Traffic hissed beside him, tires cutting through wet streets. Towers loomed overhead, their walls alive with shifting screens—ads for luxury housing, genetic upgrades, private academies. Futures he would never touch. Students moved in clusters, loud and careless, bumping shoulders, laughing too hard.
Ryker moved through them without friction. No one made space for him, no one pushed him either. Being ignored was cleaner.
A few steps from the school, laughter rose behind him.
At first it was distant. Then it sharpened, growing closer, feeding on itself. Ryker didn’t turn. Turning meant eye contact. Eye contact meant escalation. He didn’t need to look to know who it was meant for.
He kept walking with his hands buried inside his sleeves. Head down. Breath measured. He repeated the same thought he always did. If he ignored it long enough, it would pass. They would grow bored. Find someone louder. Someone who actually fought back.
They never did.
Something cut through the air. The impact came fast and sideways. A football slammed into the side of Ryker’s head, snapping his vision white. His balance disappeared instantly. He went down hard, shoulder and hip cracking against the pavement. Pain bloomed sharp, then spread into a heavy ringing that swallowed everything else.
His palms scraped concrete as he tried to steady himself. The world tilted. Then the laughter crashed down on him—loud, open, surrounding him whole. Someone clapped. Another whistled. The sound bounced off the buildings and multiplied.
“Did you see that?”
Ryker stayed where he was. His skull throbbed. His teeth pressed together hard enough to ache. Standing too fast would make him dizzy. Standing at all would invite more.
“What’s he gonna do now?”
Another voice answered immediately. Calm. Amused. “Nothing. He’s useless.”
Laughter erupted again.
Ryker swallowed and breathed through his nose. Slow. Controlled. He counted until the ringing softened enough for sound to separate again.
A shadow fell across him.
When he looked up, Damon Clark stood there like the world had arranged itself for him. Clean clothes. Dry shoes. Not a mark out of place. He wasn’t angry. He wasn’t excited.
He was entertained.
People always adjusted around Damon without realizing it. Teachers leaned closer when he spoke. Students stepped aside without being asked. It wasn’t fear. It was gravity.
“Hey,” Damon said, crouching slightly. He held out a hand. “You okay?”
The concern almost sounded real. That was what made it dangerous.
Ryker hesitated. Some small, stupid part of him still believed kindness could appear without warning. That sometimes a hand was just a hand. That humiliation didn’t always have a second act.
He lifted his arm.
Damon’s fist came down instead.
The punch cracked against Ryker’s cheek. Pain detonated across his face. His head snapped back. For a fraction of a second, the world stalled. The laughter didn’t stop. It stretched even bigger, voices warped and dragging, like sound moving through water.
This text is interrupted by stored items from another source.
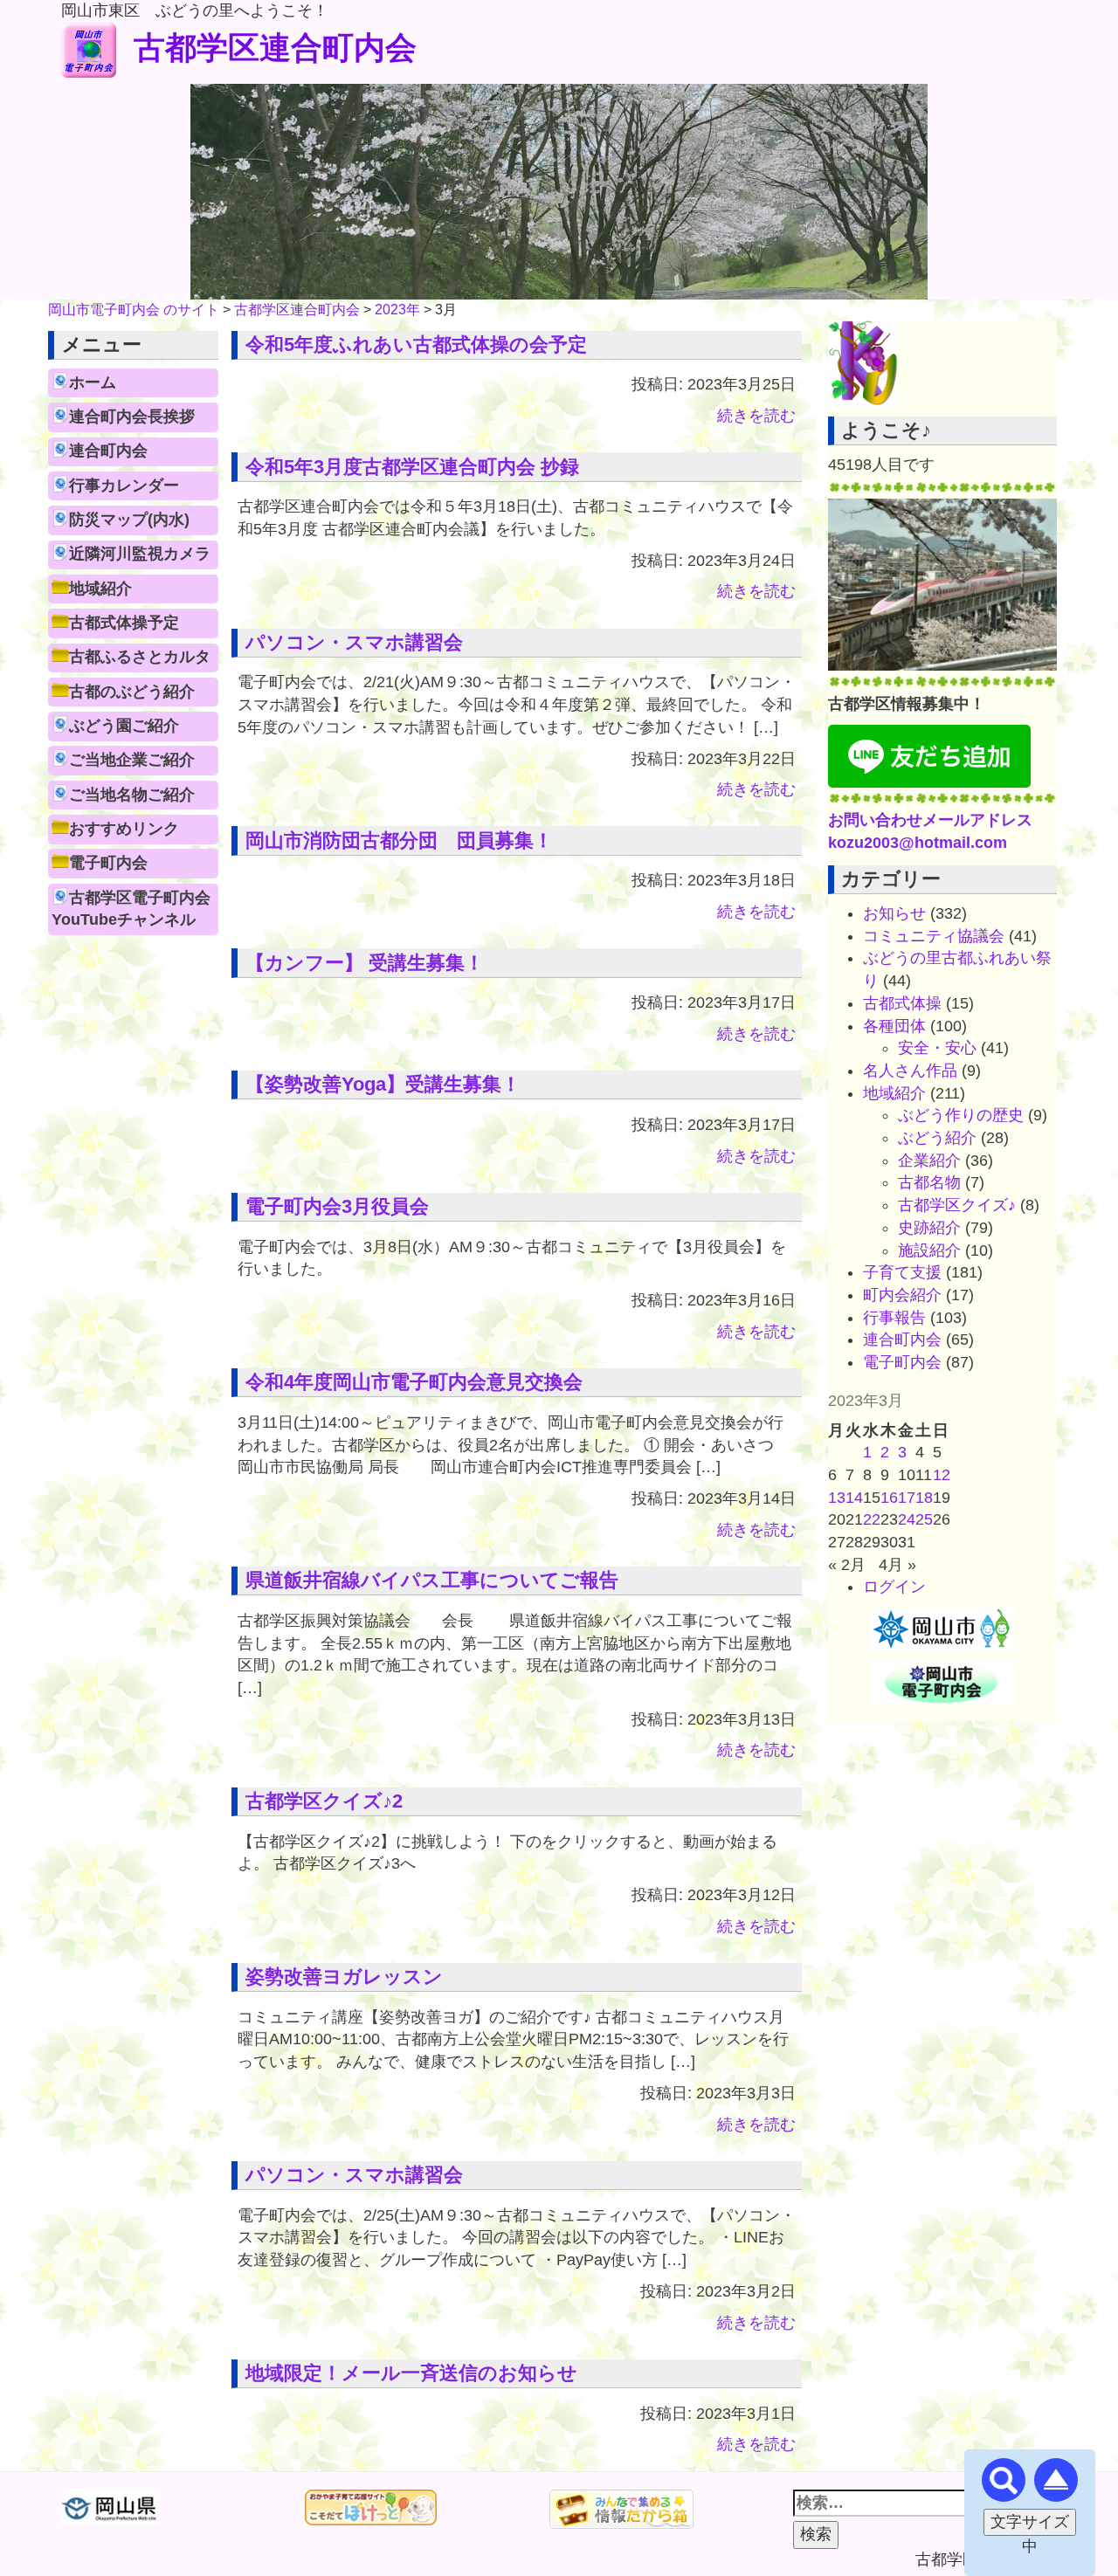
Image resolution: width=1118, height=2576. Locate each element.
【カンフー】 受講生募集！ (364, 963)
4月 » (897, 1565)
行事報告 (894, 1317)
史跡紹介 (929, 1227)
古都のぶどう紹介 (132, 691)
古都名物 (929, 1182)
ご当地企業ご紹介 (132, 759)
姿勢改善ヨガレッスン (344, 1976)
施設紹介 (929, 1250)
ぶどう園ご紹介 (124, 725)
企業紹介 (929, 1160)
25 (924, 1519)
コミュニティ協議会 (933, 936)
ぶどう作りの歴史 (961, 1115)
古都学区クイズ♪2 (324, 1801)
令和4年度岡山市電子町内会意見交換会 (414, 1382)
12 (941, 1475)
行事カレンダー (124, 485)
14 (854, 1497)
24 (906, 1519)
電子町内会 (108, 862)
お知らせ (894, 913)
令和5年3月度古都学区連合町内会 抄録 (412, 467)
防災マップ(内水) (129, 519)
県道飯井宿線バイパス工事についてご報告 (431, 1580)
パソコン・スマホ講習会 (354, 642)
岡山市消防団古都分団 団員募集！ (399, 840)
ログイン (894, 1586)
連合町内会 (108, 450)
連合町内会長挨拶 (132, 416)
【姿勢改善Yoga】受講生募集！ (383, 1084)
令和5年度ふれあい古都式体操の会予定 (416, 344)
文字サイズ (1029, 2522)
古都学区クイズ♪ (957, 1205)
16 (889, 1497)
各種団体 (894, 1026)
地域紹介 (100, 588)
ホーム (92, 382)
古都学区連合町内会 (275, 47)
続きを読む (756, 415)
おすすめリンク (124, 828)
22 (871, 1519)
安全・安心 (937, 1048)
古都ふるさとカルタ (139, 656)
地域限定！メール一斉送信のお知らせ (411, 2373)
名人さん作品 (910, 1070)
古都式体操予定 (124, 622)
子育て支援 (902, 1272)
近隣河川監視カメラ (139, 553)
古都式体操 (902, 1003)
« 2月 (847, 1565)
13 (836, 1497)
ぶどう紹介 (937, 1138)
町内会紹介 (902, 1295)
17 (906, 1497)
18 (924, 1497)
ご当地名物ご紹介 (132, 794)
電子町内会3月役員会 (337, 1206)
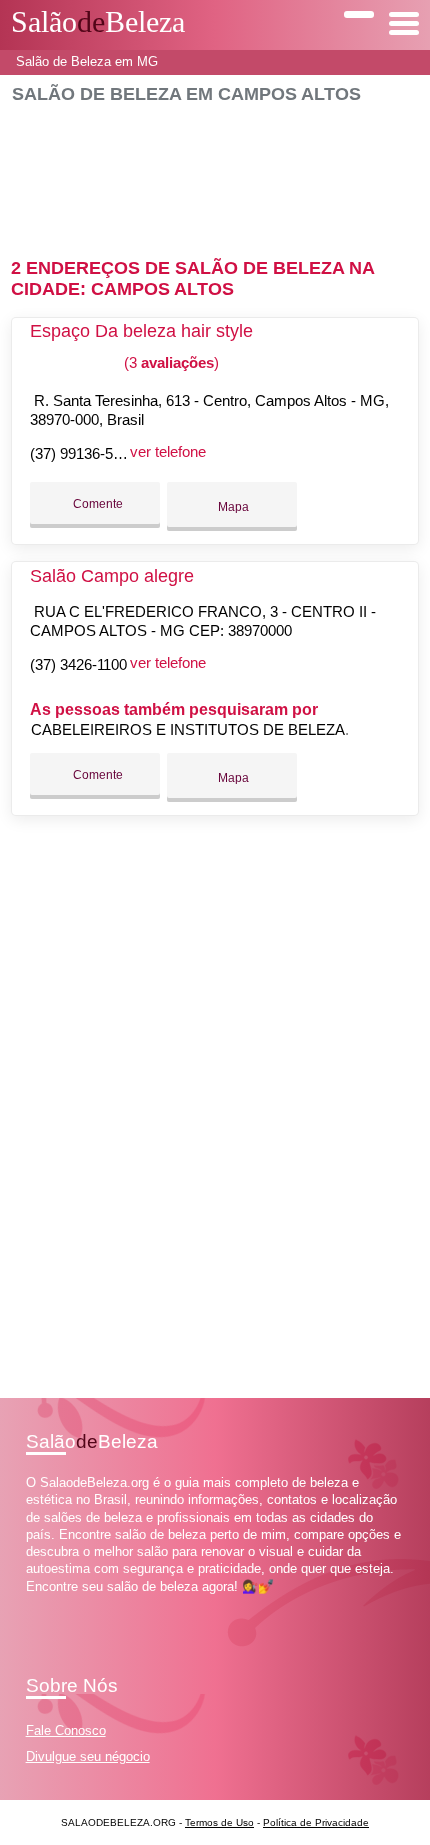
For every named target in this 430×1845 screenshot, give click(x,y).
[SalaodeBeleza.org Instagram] (48, 1603)
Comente (96, 504)
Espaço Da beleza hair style (141, 331)
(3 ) (169, 362)
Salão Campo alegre (112, 576)
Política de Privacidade (316, 1822)
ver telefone (168, 451)
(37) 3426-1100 (78, 664)
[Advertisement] (215, 172)
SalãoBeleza (98, 22)
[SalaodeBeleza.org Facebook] (30, 1603)
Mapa (232, 507)
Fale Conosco (66, 1730)
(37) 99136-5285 (83, 453)
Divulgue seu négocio (88, 1756)
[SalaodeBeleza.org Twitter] (39, 1603)
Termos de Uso (219, 1822)
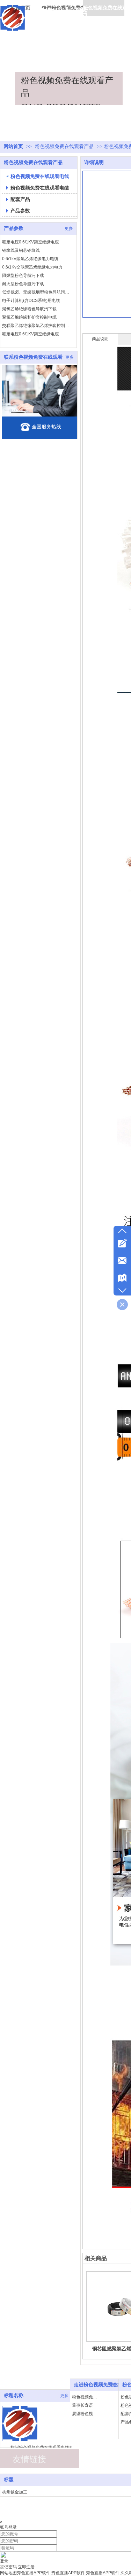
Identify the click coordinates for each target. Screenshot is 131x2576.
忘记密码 (8, 2567)
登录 (4, 2561)
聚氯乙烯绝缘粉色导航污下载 (29, 303)
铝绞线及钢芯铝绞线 (21, 244)
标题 (9, 2479)
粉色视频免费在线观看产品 (65, 146)
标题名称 (13, 2395)
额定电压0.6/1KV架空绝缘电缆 (30, 236)
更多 (64, 2396)
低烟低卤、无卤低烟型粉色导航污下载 (37, 286)
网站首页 (13, 146)
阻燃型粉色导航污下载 (23, 269)
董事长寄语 (82, 2405)
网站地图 (8, 2572)
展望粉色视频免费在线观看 (85, 2413)
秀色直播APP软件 (33, 2572)
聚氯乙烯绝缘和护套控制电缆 (29, 311)
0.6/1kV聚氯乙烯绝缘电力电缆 (30, 253)
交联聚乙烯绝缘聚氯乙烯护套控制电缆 (37, 320)
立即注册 (26, 2567)
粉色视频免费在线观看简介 (85, 2397)
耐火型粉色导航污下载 (23, 278)
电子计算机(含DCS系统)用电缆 (31, 295)
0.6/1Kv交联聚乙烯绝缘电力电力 (32, 261)
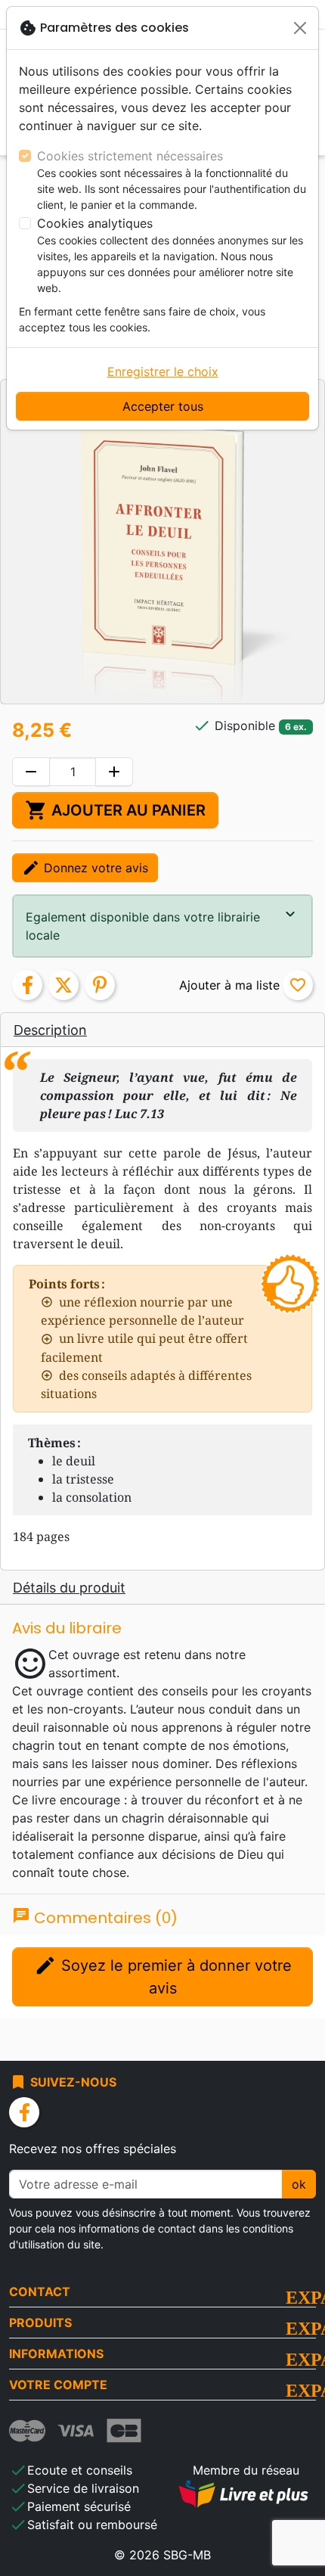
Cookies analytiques (95, 223)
Something coiled tight behind Ryker’s eyes, hot and restless, like a thought that wasn’t his.
Stand up.
The urge came sharp and violent. Not desperate. Not afraid. A certain feeling slammed behind his ribs.
Ryker clenched his fists into the pavement and forced the feeling down. He crushed it the way he crushed everything else. The pressure receded. Sound snapped back into place.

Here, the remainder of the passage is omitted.